Friday, August 31, 2012

CAO and the like



There has been a lot of heat around this summer, not climatically-at least here-but in the media regarding points, skills acquisition, language, appropriate degrees etc.. Long used to there been a proliferation of expertise regarding such matters in my own field of criminal justice, I am somewhat bemused  to hear Morning Ireland journalists and others now quite adept at conversations regarding the merits of project maths, and well informed about the niceties of CAO points calculation.
What characterises this discourse is the following: The economic and strategic import of skills in certain areas of endeavour is taken as a given, and these areas are fairly narrowly- not to say traditionally defined. Essentially they are regarded as those of science and maths, with some role for modern languages- the latter of course minus the literature. It behoves us to reflect on the occasion of the 50th anniversary of Thomas Kuhn, that scientific endeavour is not so stratified, and that intellectual and imaginative bounce is not the preserve of any one discipline, no more than a facility in a foreign language will improve skills of communication without something more being imbued.

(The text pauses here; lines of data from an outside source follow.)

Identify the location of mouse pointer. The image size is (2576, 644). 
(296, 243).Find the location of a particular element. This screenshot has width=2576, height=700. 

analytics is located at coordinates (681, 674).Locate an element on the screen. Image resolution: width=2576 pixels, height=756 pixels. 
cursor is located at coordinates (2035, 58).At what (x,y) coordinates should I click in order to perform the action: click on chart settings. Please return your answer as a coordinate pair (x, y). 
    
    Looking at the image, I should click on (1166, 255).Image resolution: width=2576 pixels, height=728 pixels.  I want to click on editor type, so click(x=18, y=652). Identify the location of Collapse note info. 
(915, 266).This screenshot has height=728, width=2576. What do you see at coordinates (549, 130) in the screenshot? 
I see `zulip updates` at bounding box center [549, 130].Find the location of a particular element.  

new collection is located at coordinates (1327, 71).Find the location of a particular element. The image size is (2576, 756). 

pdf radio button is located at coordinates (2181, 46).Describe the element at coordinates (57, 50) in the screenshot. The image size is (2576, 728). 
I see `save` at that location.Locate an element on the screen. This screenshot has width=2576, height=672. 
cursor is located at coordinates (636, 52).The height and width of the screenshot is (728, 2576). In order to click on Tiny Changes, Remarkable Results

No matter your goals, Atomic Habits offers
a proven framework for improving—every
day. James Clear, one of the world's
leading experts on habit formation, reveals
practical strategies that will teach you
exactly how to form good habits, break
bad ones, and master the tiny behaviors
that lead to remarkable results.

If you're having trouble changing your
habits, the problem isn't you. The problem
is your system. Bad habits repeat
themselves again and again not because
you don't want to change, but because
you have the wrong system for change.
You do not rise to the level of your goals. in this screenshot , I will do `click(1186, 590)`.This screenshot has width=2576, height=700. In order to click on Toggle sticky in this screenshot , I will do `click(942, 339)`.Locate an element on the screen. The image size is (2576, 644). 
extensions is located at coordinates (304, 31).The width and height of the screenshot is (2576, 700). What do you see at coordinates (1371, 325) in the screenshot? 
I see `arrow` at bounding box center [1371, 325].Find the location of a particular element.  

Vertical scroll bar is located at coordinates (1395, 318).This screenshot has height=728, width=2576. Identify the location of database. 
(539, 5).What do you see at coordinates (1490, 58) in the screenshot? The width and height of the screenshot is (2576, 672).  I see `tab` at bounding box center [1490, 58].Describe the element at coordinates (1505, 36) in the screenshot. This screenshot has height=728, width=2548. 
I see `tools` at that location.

All the talk nationally about changed approaches to admission to Universities, and broad based first year or undergraduate degrees, seems to me to miss the point that students already- as always- vote with their feet to study and stay with what they like; that interdisciplinarity still requires one is imbued with a discipline to start (which is why there is much of the good work there done at postgraduate level); and that making options available to students to study interesting combinations across many faculties, can happen and does happen, within current offerings. Some of the best students I have known come from degree courses which are joint –as in shared by two disciplines- as they welcome the opportunity to ‘work with both sides of their brain’ as they put it. Some of the most disillusioned I have met, are those who have chosen courses because they thought them pragmatic–as in they would get a job -only to discover on graduating four years later that the world had changed. Where there is an opportunity for some of our young people to train vocationally, it may well be at postgraduate taught masters level (which is why our government withdrawal of funding is so shortsighted) and there are many rich offerings in that space. What must be preserved however is the intellectual freedom for undergraduates to range far and wide, whether within or outside their disciplines, in the undergraduate years. This must not be mistaken for repackaging of degrees populated with offerings from different areas or sectors, or become solely a product of same. It must be recognised and celebrated that this is also a matter of approach to scholarship very much found within the disciplines, not exclusively held by just some. When one looks at the lives that our graduates lead, and the major roles they hold: humanities graduates in finance and science graduate in development, their lived lives belie the notion that disciplines are either narrow or confined in their relevance or remit.